▸ **What is needed**
Your answer should consist of the lines in the data below that contain "Choose".

▸ **Available records**
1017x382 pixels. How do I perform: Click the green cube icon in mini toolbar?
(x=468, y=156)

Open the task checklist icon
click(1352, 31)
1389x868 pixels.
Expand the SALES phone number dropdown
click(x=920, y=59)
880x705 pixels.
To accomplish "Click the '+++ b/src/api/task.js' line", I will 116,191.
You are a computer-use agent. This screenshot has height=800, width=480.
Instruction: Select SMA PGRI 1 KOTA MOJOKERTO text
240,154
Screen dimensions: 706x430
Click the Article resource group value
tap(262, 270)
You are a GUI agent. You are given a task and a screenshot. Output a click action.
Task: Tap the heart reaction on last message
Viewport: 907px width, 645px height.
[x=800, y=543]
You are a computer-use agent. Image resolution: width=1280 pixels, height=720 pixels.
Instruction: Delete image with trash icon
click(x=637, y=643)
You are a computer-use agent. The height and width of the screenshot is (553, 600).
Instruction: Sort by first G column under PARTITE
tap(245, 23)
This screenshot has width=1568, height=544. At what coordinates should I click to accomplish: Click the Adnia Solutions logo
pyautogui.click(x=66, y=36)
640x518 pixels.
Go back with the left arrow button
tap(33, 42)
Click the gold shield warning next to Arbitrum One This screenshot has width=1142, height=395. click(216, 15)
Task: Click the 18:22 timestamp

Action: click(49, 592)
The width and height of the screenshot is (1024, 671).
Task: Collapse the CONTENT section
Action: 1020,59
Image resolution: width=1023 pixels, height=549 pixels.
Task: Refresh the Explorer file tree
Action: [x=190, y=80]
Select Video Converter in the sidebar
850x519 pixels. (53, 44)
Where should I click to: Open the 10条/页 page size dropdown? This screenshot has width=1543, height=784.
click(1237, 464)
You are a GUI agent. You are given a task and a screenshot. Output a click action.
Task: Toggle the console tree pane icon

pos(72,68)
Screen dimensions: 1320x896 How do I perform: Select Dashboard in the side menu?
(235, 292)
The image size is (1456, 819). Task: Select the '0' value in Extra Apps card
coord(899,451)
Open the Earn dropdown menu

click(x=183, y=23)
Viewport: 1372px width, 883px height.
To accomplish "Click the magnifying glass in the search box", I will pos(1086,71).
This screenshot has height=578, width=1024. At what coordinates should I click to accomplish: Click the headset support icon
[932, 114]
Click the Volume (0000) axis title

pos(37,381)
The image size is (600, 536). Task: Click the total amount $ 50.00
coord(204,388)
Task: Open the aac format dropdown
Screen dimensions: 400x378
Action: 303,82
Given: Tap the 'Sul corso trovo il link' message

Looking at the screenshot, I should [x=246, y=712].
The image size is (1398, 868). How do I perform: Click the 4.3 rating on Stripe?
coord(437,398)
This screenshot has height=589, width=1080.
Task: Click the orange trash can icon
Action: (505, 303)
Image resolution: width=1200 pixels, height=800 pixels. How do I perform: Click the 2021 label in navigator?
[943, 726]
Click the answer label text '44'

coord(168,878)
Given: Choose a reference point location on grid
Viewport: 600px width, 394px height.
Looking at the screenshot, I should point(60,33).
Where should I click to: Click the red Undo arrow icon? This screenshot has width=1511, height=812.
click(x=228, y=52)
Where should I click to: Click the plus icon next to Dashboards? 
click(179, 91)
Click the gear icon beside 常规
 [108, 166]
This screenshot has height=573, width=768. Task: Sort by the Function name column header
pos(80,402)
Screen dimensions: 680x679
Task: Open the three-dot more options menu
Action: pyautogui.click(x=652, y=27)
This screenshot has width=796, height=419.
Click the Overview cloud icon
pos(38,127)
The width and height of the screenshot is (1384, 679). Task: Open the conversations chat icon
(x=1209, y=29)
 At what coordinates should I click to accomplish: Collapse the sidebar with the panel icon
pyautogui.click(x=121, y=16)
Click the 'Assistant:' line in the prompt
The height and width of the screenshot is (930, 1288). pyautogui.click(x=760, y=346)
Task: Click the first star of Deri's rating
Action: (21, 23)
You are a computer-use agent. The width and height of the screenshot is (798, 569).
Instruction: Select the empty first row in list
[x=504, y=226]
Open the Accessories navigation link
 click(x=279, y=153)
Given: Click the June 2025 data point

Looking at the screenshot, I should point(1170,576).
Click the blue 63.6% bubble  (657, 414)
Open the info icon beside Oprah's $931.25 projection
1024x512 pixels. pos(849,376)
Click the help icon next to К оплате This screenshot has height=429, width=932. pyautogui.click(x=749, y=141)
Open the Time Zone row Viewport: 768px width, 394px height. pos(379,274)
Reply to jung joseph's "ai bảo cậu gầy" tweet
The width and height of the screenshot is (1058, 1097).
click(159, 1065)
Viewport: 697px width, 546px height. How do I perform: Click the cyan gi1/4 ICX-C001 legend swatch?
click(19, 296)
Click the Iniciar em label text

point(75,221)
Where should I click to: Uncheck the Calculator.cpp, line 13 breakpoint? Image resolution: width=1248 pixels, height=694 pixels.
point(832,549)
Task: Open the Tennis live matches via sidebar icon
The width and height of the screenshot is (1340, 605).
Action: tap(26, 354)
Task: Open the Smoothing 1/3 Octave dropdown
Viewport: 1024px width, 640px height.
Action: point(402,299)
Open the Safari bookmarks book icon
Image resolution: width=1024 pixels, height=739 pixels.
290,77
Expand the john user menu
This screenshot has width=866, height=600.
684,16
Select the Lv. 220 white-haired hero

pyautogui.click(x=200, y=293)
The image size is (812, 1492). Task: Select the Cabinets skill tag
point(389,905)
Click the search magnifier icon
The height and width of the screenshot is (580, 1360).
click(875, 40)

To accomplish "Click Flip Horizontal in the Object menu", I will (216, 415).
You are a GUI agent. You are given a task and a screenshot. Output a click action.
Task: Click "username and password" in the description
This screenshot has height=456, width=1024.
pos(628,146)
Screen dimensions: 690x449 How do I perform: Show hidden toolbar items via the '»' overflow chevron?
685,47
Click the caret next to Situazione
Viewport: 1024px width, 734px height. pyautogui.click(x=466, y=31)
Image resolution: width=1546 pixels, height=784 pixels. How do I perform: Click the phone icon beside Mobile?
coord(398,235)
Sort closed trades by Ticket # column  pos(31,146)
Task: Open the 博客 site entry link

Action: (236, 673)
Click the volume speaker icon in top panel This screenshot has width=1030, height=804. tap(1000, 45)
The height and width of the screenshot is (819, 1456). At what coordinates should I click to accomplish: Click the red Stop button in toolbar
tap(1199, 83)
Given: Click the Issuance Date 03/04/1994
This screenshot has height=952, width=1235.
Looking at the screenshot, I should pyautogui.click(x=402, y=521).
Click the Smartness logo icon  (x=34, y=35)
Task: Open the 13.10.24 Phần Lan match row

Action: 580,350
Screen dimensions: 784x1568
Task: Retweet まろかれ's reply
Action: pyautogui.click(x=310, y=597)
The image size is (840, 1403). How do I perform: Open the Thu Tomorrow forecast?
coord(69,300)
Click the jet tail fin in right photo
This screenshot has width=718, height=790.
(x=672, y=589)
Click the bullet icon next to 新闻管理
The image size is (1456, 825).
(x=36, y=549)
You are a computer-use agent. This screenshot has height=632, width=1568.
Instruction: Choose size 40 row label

▸ **Solution**
Given: Choose a reference point location on grid
Instruction: Choose size 40 row label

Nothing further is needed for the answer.